In the annual Jack & Jill Doubles Championship, held during the Singles Championships, Long Shots (Jaime Guajardo & Amber Kwasigroch) of Joliet, Ill., defeated Ride the Rail (James Giorella & Evaughn Hall) of Athens, Ga.  The victory earned them a $5,000 payday.  As Runners-Up, Ride the Rail took home $3,000.  The Jack & Jill Doubles field included 256 teams.
The Wheelchair Challenge made its debut at the National Singles Championships after being held in August during the National Team Championships for many years.  In the finals, Charlie Hans of Middletown, Ohio defeated Ron Bates of Coldwater, Mich., to take home $2,000 in prize money.  Bates received $1,000 as the Runner-Up.

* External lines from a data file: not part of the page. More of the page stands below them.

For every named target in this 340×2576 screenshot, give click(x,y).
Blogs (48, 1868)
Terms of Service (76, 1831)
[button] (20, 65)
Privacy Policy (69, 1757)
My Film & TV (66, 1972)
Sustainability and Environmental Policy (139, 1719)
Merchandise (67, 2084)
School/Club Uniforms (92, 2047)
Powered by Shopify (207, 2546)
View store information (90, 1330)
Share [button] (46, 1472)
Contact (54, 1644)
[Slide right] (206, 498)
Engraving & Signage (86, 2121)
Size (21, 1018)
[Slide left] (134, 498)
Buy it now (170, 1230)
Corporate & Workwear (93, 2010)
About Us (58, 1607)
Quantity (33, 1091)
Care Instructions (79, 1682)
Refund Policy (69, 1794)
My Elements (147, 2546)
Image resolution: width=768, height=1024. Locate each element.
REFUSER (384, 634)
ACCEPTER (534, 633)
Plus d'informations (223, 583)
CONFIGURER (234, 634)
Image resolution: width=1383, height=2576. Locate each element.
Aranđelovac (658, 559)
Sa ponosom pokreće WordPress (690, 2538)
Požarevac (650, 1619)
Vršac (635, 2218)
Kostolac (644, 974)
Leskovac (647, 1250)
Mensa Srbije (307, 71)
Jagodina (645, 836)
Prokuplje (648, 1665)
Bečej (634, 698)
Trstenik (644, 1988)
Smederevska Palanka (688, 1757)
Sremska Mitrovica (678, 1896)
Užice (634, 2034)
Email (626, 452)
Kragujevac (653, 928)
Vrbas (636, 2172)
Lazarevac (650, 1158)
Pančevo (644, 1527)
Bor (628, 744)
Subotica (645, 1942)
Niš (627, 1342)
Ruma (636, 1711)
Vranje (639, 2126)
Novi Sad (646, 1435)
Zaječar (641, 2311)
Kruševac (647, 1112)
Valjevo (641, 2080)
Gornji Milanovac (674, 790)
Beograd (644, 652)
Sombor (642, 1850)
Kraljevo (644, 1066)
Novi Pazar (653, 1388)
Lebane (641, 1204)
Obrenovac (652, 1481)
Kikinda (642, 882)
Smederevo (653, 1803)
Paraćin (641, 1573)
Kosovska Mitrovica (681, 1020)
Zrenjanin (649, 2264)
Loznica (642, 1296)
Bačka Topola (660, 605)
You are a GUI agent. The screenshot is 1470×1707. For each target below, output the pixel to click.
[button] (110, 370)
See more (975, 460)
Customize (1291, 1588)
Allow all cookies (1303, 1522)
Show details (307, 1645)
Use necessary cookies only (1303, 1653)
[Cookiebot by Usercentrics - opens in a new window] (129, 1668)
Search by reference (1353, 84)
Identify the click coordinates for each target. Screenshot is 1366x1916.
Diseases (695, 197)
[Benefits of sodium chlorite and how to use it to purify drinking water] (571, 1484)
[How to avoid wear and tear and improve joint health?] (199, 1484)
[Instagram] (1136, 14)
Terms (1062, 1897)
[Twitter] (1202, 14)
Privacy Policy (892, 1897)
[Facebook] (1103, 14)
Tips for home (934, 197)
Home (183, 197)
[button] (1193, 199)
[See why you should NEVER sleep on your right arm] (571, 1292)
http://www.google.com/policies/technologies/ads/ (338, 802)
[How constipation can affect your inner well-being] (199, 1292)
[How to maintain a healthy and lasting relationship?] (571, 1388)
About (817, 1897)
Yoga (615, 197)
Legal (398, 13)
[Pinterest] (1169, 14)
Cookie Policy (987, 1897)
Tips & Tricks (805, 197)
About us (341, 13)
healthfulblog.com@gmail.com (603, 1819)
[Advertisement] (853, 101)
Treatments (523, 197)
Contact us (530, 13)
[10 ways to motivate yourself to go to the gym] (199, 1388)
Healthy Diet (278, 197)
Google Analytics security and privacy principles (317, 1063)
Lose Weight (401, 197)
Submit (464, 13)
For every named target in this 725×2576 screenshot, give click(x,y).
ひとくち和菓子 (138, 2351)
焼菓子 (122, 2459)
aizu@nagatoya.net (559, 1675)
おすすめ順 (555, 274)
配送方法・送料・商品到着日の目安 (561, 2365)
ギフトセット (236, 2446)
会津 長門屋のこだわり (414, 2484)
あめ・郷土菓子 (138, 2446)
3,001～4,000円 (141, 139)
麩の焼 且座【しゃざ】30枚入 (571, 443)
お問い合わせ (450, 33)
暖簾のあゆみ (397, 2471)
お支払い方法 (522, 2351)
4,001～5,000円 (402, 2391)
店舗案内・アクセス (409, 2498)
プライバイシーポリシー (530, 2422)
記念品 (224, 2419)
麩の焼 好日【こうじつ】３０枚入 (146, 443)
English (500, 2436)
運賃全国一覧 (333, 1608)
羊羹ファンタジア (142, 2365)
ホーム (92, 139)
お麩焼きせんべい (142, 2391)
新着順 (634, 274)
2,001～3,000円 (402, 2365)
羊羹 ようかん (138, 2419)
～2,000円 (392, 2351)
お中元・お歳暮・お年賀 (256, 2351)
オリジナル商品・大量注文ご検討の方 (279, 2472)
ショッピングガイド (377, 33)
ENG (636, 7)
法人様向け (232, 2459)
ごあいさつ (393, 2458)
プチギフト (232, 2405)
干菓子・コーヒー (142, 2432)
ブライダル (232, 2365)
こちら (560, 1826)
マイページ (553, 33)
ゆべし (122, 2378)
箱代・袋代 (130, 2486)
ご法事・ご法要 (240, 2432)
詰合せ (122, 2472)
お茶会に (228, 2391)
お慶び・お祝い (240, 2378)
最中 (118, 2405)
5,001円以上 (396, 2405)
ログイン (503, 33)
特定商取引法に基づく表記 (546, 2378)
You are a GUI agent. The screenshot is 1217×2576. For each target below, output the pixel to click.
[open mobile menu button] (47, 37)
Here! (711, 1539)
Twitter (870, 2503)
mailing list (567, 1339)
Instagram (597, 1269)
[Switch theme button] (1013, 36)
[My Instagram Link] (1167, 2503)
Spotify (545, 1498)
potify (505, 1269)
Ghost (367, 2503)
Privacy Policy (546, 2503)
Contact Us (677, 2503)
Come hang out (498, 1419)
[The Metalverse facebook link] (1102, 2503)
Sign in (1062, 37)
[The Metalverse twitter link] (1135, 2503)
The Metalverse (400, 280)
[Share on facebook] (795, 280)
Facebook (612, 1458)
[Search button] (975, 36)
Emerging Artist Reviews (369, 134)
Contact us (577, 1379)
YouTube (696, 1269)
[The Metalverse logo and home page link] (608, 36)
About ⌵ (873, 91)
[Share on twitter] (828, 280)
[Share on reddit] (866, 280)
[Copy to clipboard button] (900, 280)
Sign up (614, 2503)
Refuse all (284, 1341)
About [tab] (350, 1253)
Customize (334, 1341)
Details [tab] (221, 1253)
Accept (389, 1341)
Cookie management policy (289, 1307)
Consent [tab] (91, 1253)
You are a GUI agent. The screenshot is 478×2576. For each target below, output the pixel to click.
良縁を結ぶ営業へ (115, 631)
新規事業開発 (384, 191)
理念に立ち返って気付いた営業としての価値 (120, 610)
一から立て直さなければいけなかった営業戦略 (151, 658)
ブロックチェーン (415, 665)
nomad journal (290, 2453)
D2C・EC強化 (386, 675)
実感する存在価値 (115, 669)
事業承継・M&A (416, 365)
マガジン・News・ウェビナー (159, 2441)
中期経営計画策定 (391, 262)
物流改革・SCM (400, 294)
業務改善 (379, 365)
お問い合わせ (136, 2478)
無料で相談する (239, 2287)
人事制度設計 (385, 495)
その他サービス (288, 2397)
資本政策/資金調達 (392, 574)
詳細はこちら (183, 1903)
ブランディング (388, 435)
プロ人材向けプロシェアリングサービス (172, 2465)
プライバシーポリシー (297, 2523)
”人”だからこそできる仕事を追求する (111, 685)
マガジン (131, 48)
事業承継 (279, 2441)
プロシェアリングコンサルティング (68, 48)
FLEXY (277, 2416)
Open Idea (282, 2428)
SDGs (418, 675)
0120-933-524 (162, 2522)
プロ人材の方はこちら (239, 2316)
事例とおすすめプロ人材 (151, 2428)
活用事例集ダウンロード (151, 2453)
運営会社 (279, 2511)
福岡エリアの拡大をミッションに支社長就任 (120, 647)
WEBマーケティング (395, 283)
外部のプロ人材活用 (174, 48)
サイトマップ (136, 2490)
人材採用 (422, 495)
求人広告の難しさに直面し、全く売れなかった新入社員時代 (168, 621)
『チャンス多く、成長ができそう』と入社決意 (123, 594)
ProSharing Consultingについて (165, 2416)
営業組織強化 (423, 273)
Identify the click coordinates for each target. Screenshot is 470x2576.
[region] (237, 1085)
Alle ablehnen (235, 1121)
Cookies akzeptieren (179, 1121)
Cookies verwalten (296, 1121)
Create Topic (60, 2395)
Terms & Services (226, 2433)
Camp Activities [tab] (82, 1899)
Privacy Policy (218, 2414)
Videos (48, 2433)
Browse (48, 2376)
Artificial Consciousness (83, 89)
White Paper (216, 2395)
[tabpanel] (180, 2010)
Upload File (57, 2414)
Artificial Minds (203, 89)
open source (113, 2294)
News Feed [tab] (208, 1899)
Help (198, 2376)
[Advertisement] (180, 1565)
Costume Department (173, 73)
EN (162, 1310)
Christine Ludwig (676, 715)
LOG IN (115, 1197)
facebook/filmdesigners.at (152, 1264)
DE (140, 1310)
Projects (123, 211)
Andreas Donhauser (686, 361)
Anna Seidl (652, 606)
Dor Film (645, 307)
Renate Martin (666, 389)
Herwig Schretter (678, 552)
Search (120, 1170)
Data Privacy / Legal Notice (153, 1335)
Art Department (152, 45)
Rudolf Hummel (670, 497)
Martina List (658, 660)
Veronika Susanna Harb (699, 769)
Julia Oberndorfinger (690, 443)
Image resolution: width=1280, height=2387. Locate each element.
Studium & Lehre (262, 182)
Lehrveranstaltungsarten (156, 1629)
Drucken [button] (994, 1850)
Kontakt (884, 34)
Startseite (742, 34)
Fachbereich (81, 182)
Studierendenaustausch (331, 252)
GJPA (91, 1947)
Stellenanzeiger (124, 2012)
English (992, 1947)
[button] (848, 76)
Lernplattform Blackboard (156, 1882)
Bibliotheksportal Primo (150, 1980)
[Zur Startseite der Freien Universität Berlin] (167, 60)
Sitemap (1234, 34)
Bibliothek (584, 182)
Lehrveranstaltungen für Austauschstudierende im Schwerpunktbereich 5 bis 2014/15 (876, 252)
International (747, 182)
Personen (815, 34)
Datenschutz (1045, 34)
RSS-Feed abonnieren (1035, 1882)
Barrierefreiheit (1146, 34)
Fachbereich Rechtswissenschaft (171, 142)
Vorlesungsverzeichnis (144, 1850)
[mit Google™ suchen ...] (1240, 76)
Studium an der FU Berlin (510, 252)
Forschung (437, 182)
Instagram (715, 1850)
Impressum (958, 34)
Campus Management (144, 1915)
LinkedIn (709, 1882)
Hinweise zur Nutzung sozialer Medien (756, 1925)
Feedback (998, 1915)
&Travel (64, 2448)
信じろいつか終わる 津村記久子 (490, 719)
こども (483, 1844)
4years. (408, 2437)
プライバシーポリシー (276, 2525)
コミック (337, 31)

Forty-two players competed in the Wheelchair Challenge.
The APA, based in Lake Saint Louis, Mo., sanctions the world’s largest amateur pool league, known as the APA Pool League throughout the United States, and as the Canadian Pool League in Canada.  Nearly 270,000 members compete in weekly 8-Ball and 9‑Ball League play.  The APA is generally recognized as the Governing Body of Amateur Pool, having established the official rules, championships, formats and handicap systems for the sport of amateur billiards.
The APA produces three major tournaments each year—the APA National Team Championships, the APA National Singles Championships and the U.S. Amateur Championship—that, together, pay out nearly $1.5 Million in cash and prizes annually!
The APA and its championships are sponsored by Aramith, Action Cues and PoolDawg.